* [REQUIREMENT]:
Reproduce verbatim the stretch of lines below from the one containing "Viewport: 819px width, 1152px" through the end of the records, both ends included, and omit the pictures from your answer.

* [SUPPLIED DATA]:

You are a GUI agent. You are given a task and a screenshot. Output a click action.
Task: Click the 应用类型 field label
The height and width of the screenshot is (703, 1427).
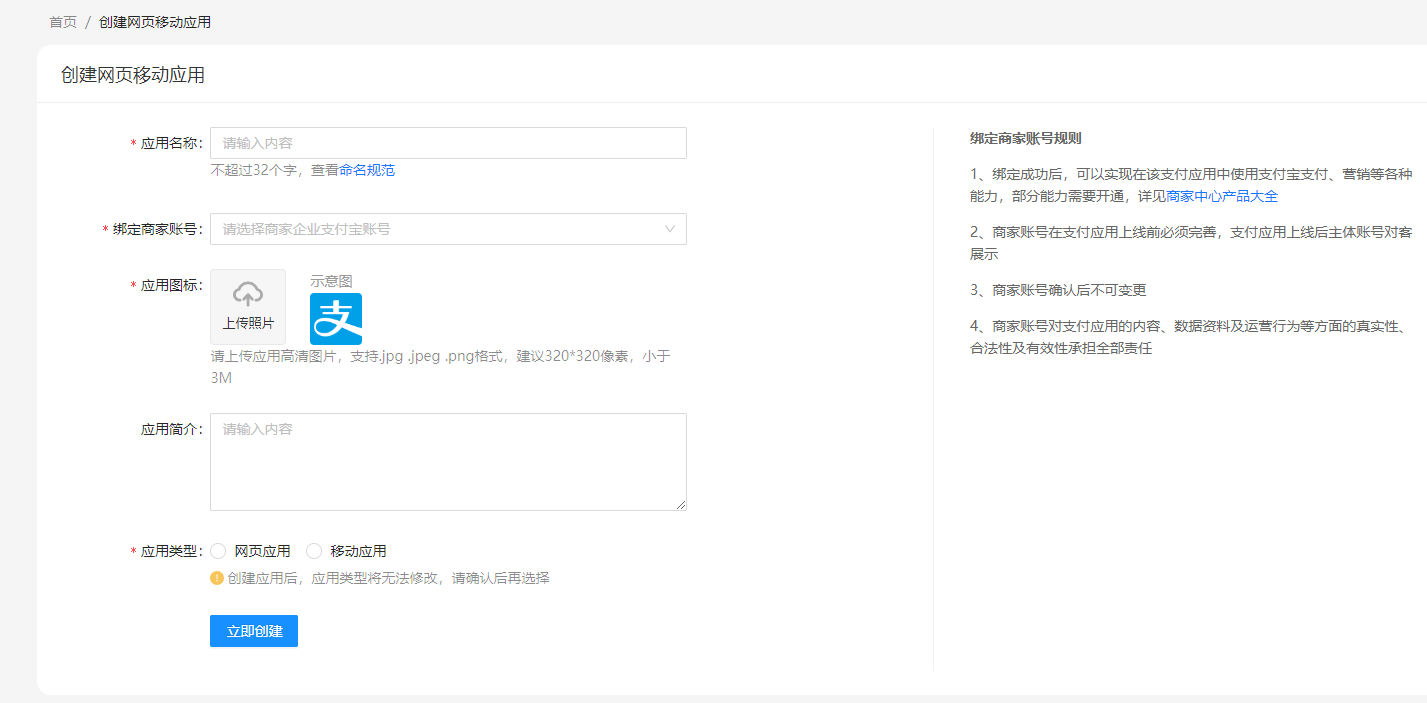pos(171,551)
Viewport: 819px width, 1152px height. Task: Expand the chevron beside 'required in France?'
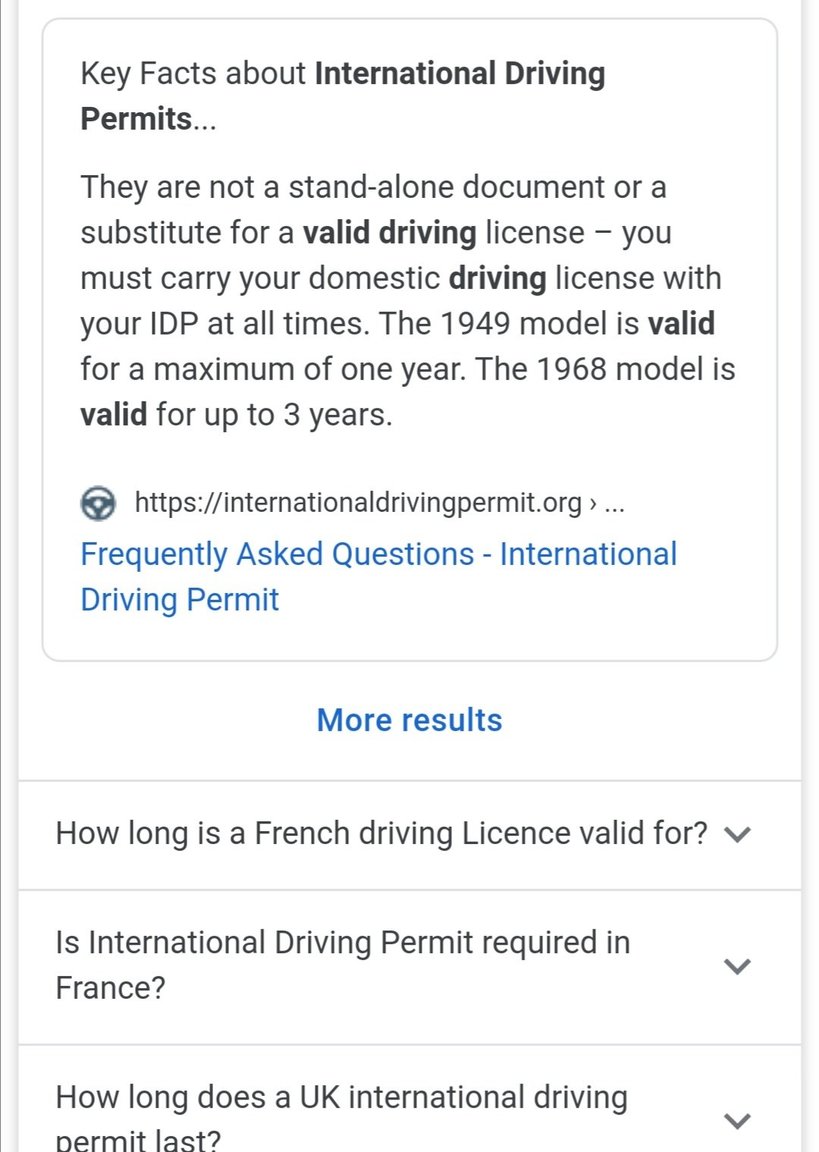[737, 966]
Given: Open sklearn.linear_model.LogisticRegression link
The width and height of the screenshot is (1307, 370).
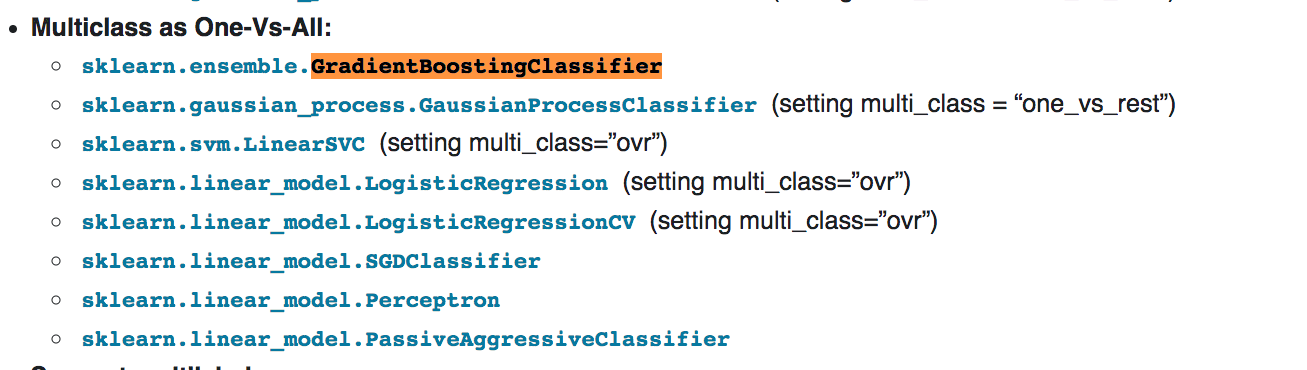Looking at the screenshot, I should point(345,183).
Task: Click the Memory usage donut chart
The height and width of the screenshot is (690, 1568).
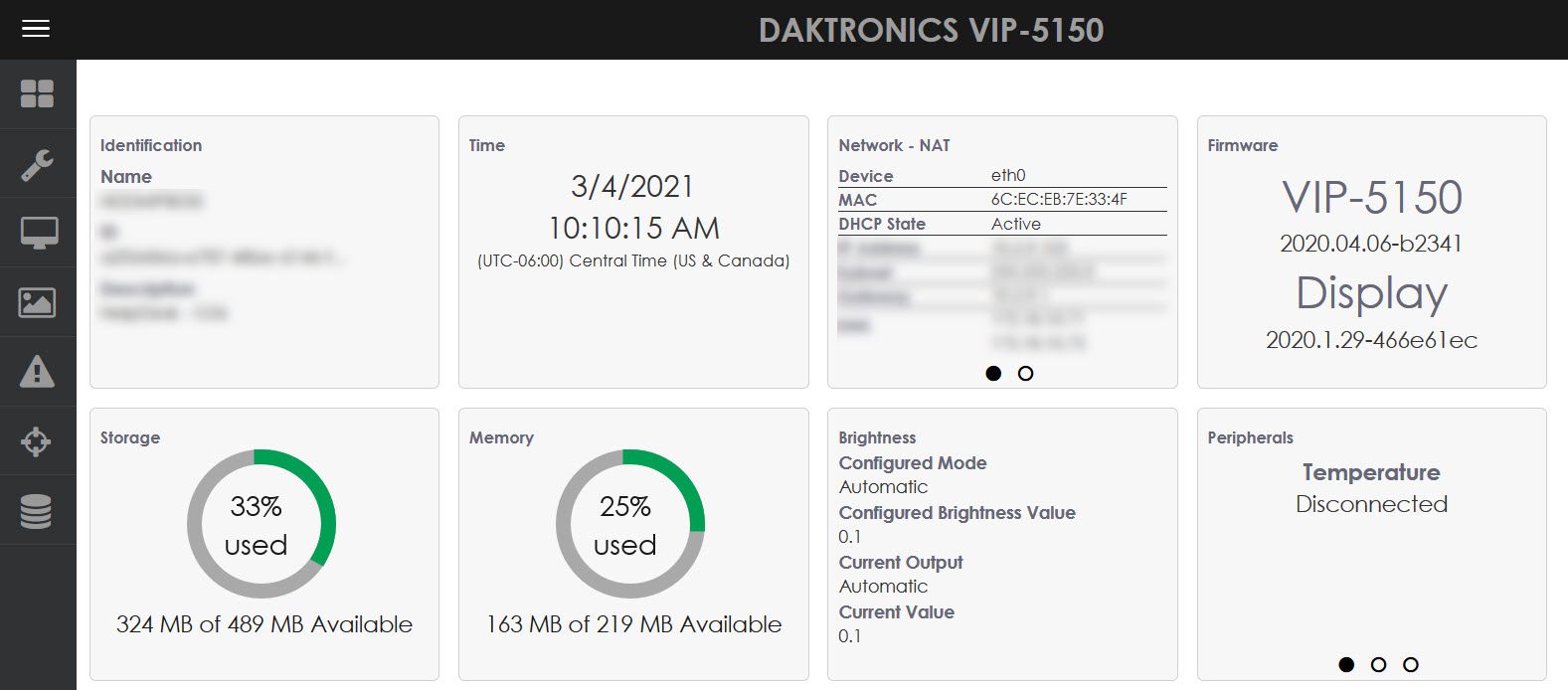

* [RESULT OF THE EXERCISE]:
Viewport: 819px width, 1152px height. Task: Expand the chevron beside 'required in France?'
[737, 966]
Given: Open sklearn.linear_model.LogisticRegression link
The width and height of the screenshot is (1307, 370).
Looking at the screenshot, I should point(345,183).
Task: Click the Memory usage donut chart
The height and width of the screenshot is (690, 1568).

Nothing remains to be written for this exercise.